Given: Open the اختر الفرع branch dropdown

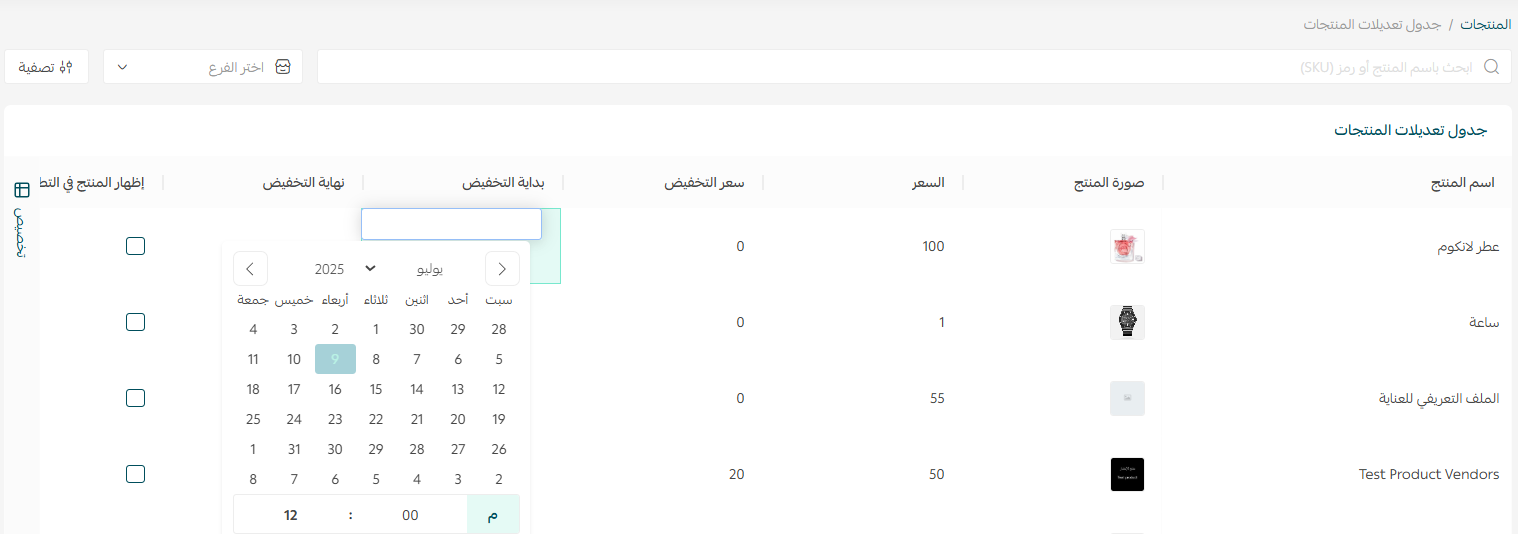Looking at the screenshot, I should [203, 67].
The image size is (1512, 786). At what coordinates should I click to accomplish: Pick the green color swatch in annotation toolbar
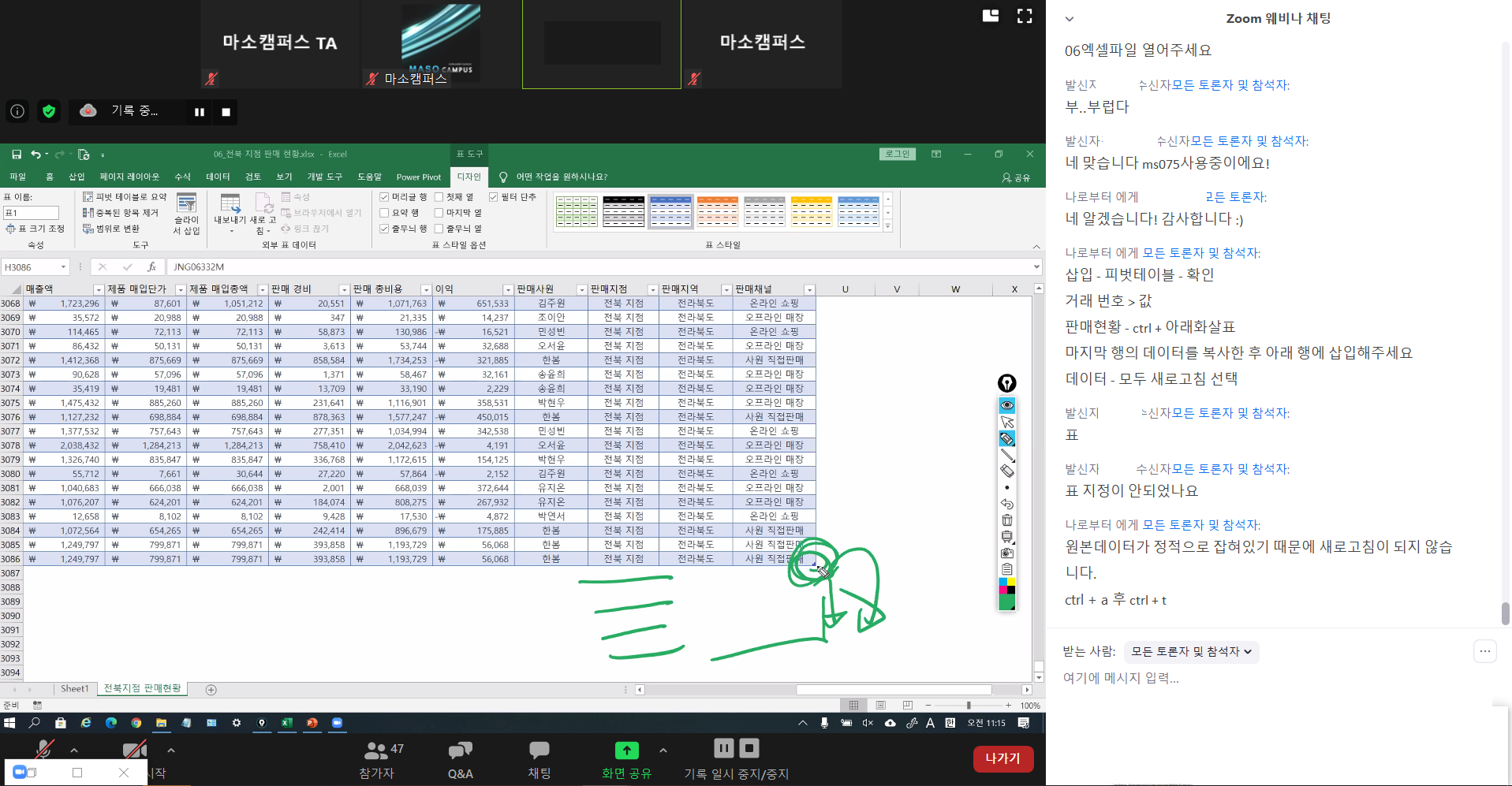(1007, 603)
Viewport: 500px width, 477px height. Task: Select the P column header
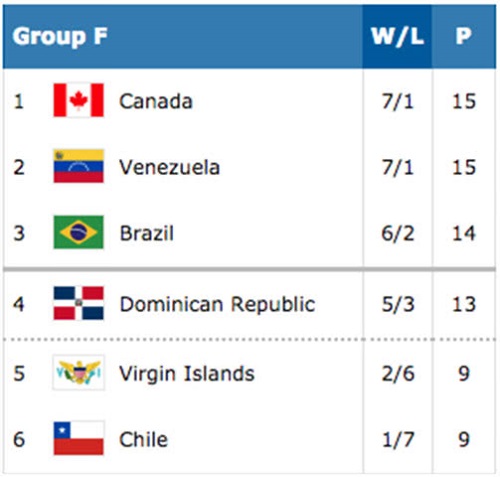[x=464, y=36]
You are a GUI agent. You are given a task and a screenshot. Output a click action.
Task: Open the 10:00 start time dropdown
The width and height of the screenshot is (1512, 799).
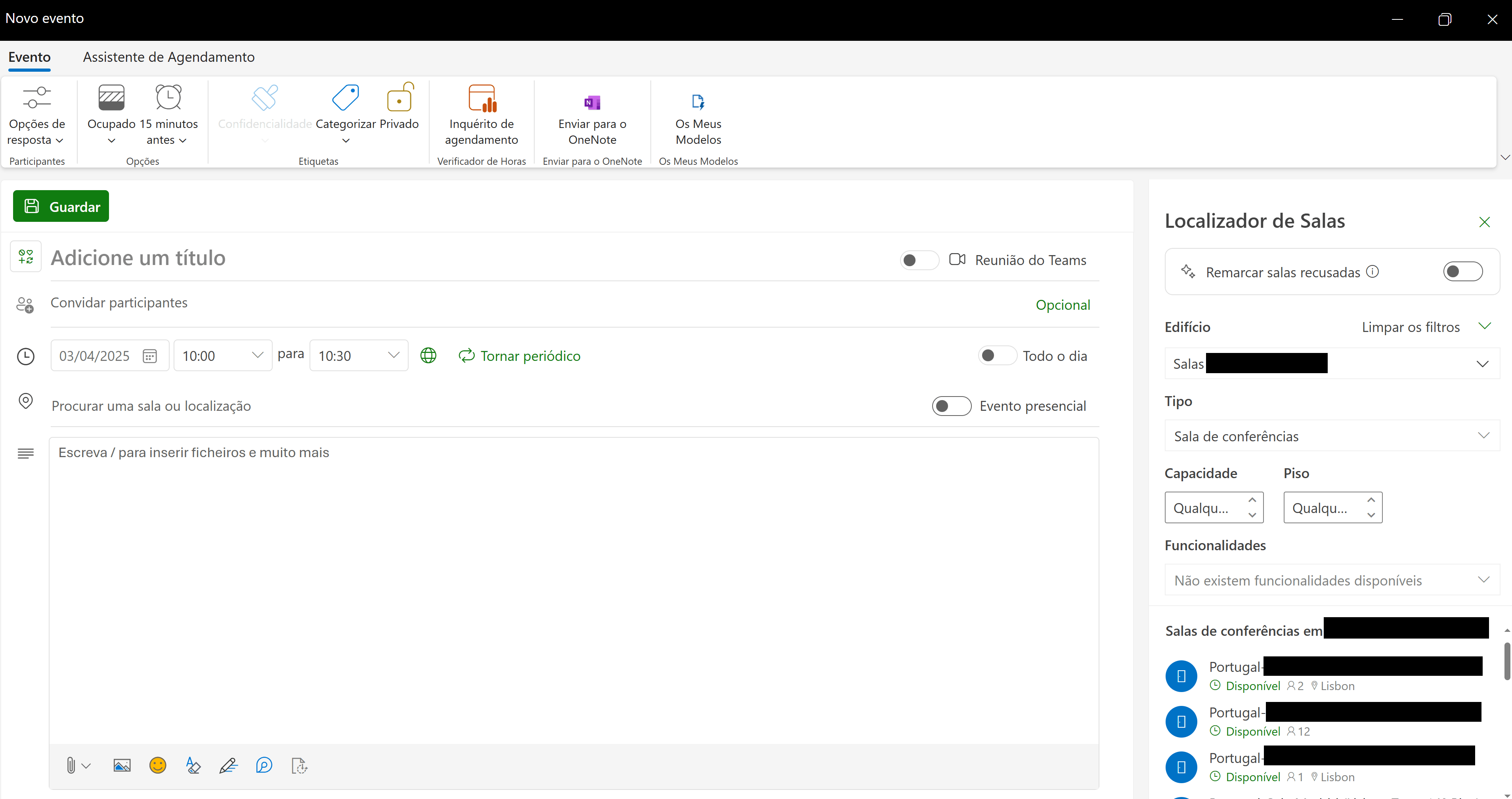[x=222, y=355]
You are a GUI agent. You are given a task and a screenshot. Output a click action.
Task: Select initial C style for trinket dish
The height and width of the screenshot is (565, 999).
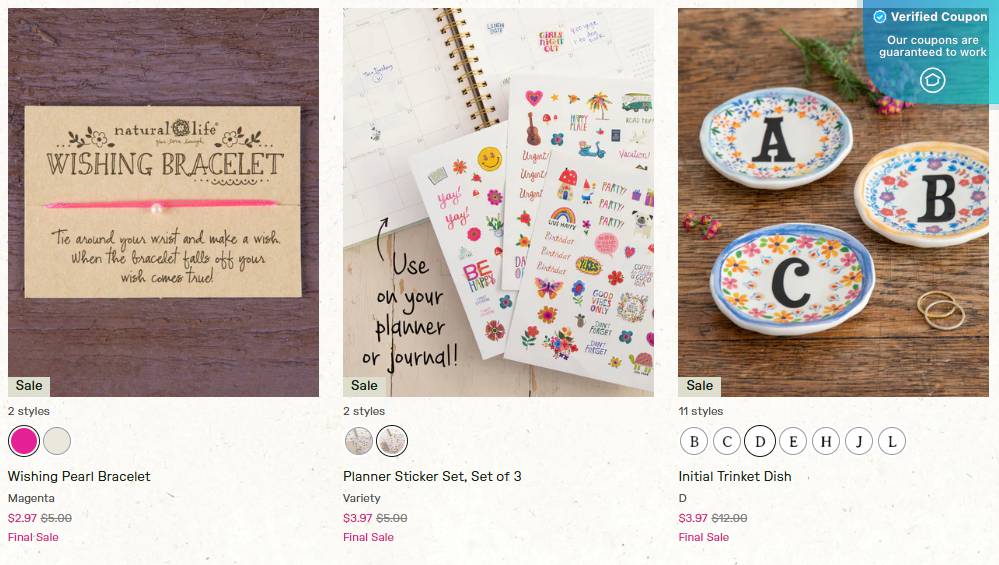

════════════════

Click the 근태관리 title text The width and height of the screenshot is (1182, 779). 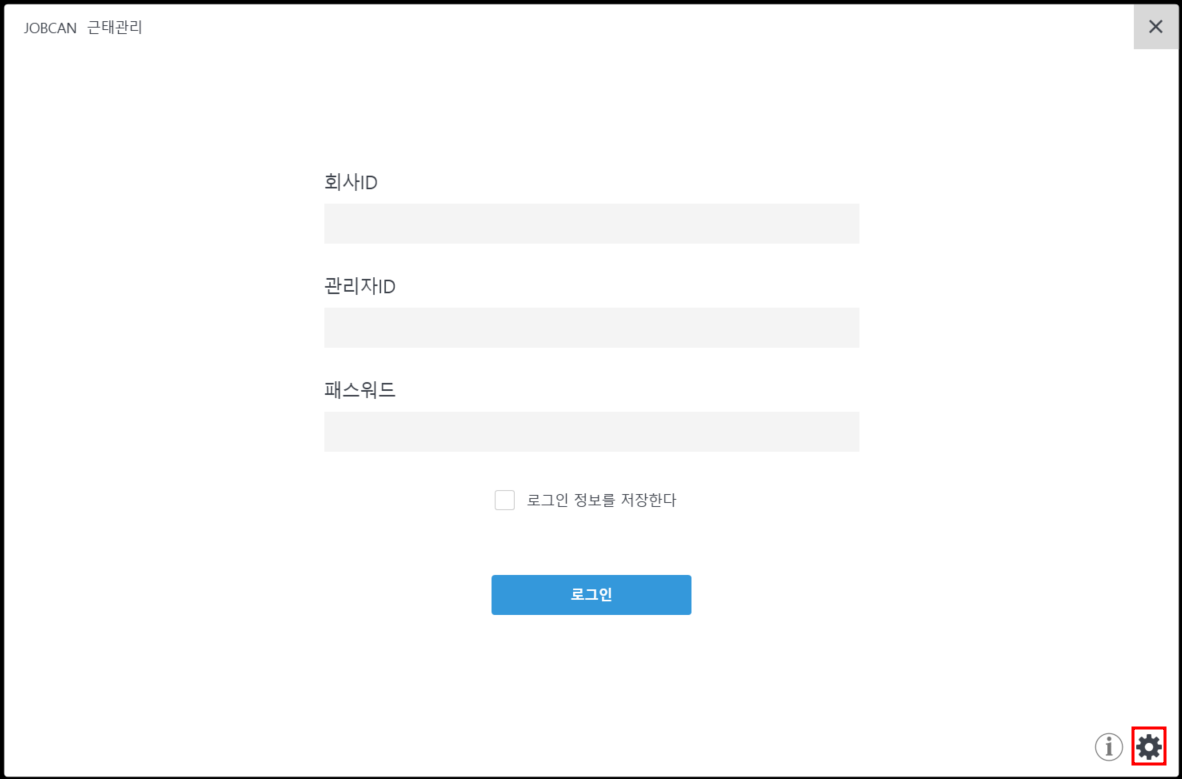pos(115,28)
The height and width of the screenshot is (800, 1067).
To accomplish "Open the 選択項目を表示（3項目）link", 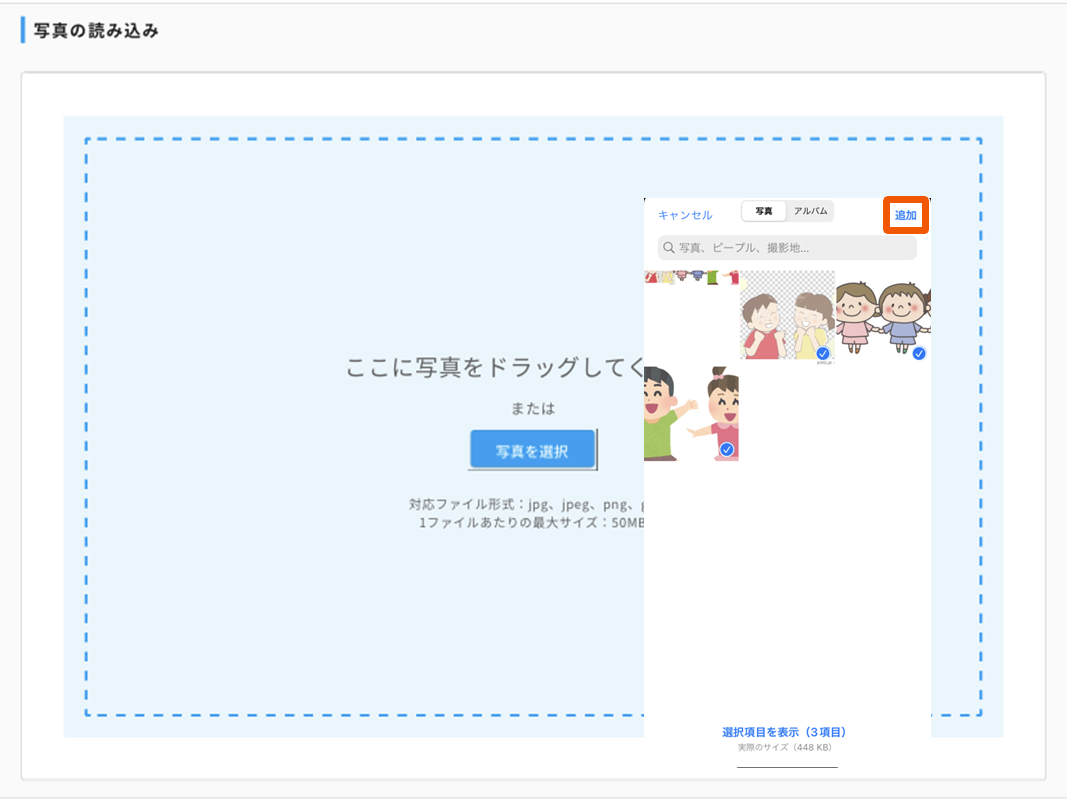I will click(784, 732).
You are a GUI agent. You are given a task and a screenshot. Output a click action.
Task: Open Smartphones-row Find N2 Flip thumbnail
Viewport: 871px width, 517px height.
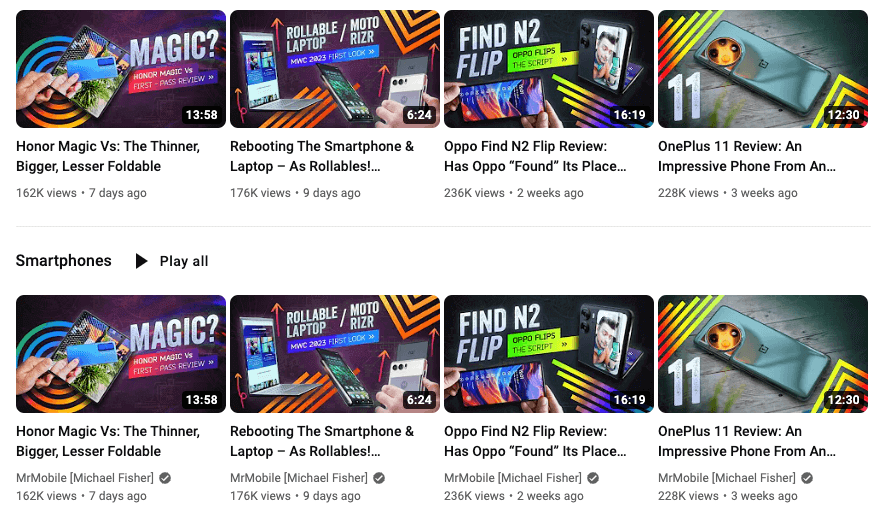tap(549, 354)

════════════════

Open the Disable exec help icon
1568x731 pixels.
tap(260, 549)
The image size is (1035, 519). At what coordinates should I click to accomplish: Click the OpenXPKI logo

════════════════

- [WORK ITEM] Only one part of the listing is wanted: the lines from the one containing "Given: Open the اختر الفرع branch dropdown" through the one containing "Task: Select initial C style for trinket dish", both included. Please transcribe it exactly, leaving out the pictures.

- [ANSWER SPACE]
Given: Open the اختر الفرع branch dropdown

Looking at the screenshot, I should [203, 67].
The image size is (1512, 786). At what coordinates should I click to accomplish: Pick the green color swatch in annotation toolbar
(1007, 603)
Viewport: 500px width, 477px height. Task: Select the P column header
[x=464, y=36]
You are a GUI agent. You are given a task and a screenshot. Output a click action.
Task: Open the 10:00 start time dropdown
The width and height of the screenshot is (1512, 799).
[x=222, y=355]
You are a GUI agent. You are given a task and a screenshot. Output a click action.
Task: Select initial C style for trinket dish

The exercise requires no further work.